Explain how to solve quadratic equations?

Question

I have 6 different questions that I can't figure out how they got the answer. Can you get the answer for me and explain how you get to that answer. You only need to explain one if you want:
1. 6a(squared) - 4a + 2 = 0
2. 16x(squared) -24x + 9 = 0
3. 4x(squared) - 12x = -9
4. 2x(squared) + 5x - 3 = 0
5. x(squared) - x - 6 = 0

Answer 1

There's a formula you can prove by completing the square and using the identity
v^2 - w^2 = (v - w)(v + w)

ax^2 + bx + c = 0 // divide by a

x^2 + (b/a)x + c/a = 0

x^2 + 2(b/2a) + (b/2a)^2 - (b/2a)^2 + c/a = 0

[x + (b/2a)]^2 - (b^2/4a^2 - 4ac/4a^2) = 0

[x + (b/2a)]^2 - (b^2 - 4ac)/4a^2 = 0

Now, plug v=x+ (b/2a), w= sqrt (((b^2 - 4ac)/4a^2) into the last equation

[x + (b/2a) + sqrt(b^2 - 4ac)/2a][x +
+ (b/2a) - sqrt(b^2 - 4ac)/2a] = 0

or x1,2 = [-b +- sqrt(b^2 - 4ac)]/2a

Let's look at #3 for instance:
4x^2 - 12x = -9

4x^2 - 12x + 9 = 0

Plug a=4, b=-12, c=9 into the formula:

x1,2 = [12 +- sqrt(12^2 - 4*4*9)]/8 =
= [12 +- sqrt(144 - 144)]/8 = (12 +- 0)/8 = 1.5

Answer 2

There are 2 approaches. You can factor the equation or use the quadratic equation.
NOTE: I will use ^2 to mean squared since ^ is the standard operator to say raised to the power in computer programming (or in spreadsheets).
To factor, you are looking for the following:
(ax + b) * (cx + d) when we multiply that out we get

a*c*x^2 + bcx + adx + bd since you know the value of the number in front of x^2 you can figure out a and c. Similarly you can get b and d. That's usually enough to figure it out.

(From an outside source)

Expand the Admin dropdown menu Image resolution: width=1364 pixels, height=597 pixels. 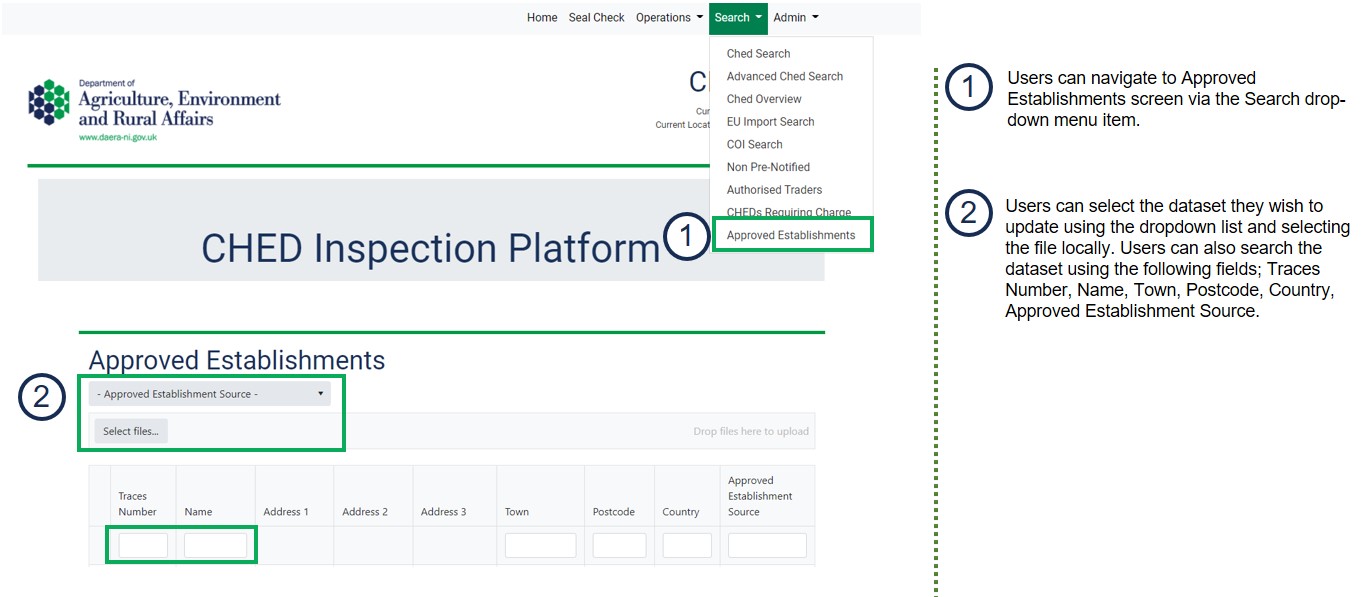[796, 18]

See http://www.purplemath.com/modules/solvquad.htm for a full description of factoring.

The other way is to use the quadratic equation which is based on this form ax^2 + bx +c

Answer = (-b +/- (b^2-4ac)^.5)/2a
read as opposite of b plus or minus the squareroot of b squared minus 4ac all over 2a.
Substitution for the first equation gives:

(4 +/- (16-48)^.5 )/12
since the square root is of a negative number, the answer to this is an irrational number. I suspect you copied it down slightly wrong unless you are late in HS or early in college.

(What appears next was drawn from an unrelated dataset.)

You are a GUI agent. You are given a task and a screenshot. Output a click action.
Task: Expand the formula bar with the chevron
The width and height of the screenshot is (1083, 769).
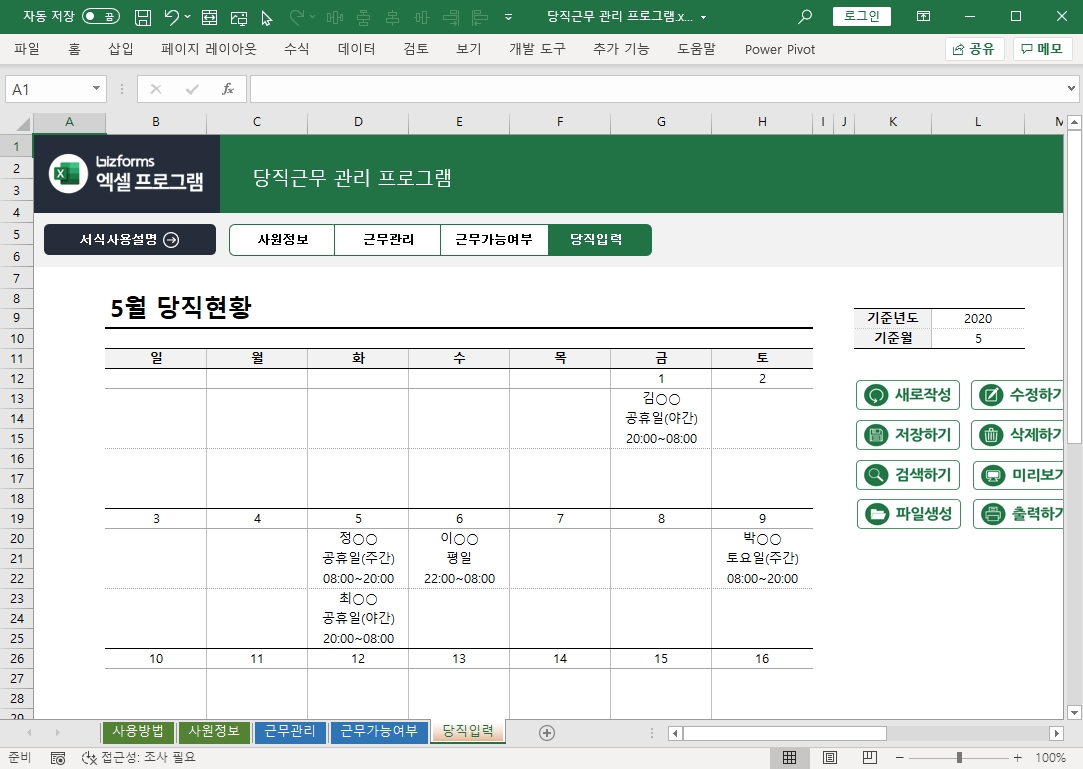[1072, 89]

2. 16x^2 -24x + 9 = (4x -3)*(4x-3)=0 (by factoring)
Answer 4x-3 = 0 so 4x = 3 and x = 3/4

Answer 3

You need to factor each equation using the FOIL method (first, outside, inside, last).
Remember that if the last number is negative, your factored equation will be in the form of:
(x + ?)(x - ?)
If the last number is positive, your factored equation will be either:
(x + ?)(x + ?) or (x - ?)(x - ?)
I'll explain the fourth one for you:
1) 2x^2 + 5x - 3 = 0
You need to factor 2 first. This means 2 * 1 (so your first figure in each parenthesis is 2x and 1x (because you have to multiply these two figures together and get 2x^2 as your answer. This is the FIRST part of FOIL.
Then you need to factor 3. This means 3 * 1(since the 3 is negative, the numbers have to be -3 and 1 or 3 and -1. This is the LAST part of FOIL.
The OUTSIDE and INSIDE portions mean that you multiply the outside figures and the inside figures and then ADD those two products together. In this case, the sum of the two products had to be 5x.
Then it's just a matter of figuring out what will get you to 5x. In this case, it's the following:
(2x - 1)(x + 3)
Test:
First: 2x*x = 2x^2
Outside/Inside: (2x * 3) + (-1 * x) = 6x - x = 5x
Last: -1 * 3 = -3

Good luck.

Answer 4

for the first one, you have to divide by 2
6a^2-4a+2=0
(3a^2-2a+1)=0
now you factorise in the bracket
(3a+1)(a-1)=0
either 3a+1=0
3a=-1
a=-1/3
or a-1=0
a=1

for the second one you have to factorise
16x^2-24x+9=0
(4x-3)(4x-3)=0
either 4x-3=0
4x=-3
x=-3/4
or 4x-3=0
4x=-3
x=-3/4

4x^2-12x= -9
4x^2-12x+9=0
(2x-3)(2x-3)=0
either 2x-3=0
2x=3
x=3/2
or 2x-3=0
2x=3
x=3/2

2x^2+5x-3=0
(2x-1)(x+3)=0
either 2x-1=0
2x=1
x=1/2
or x+3=0
x=-3

x^2-x-6=0
(x+2)(x-3)=0
either x+2=0
x=-2
or x-3=0
x=3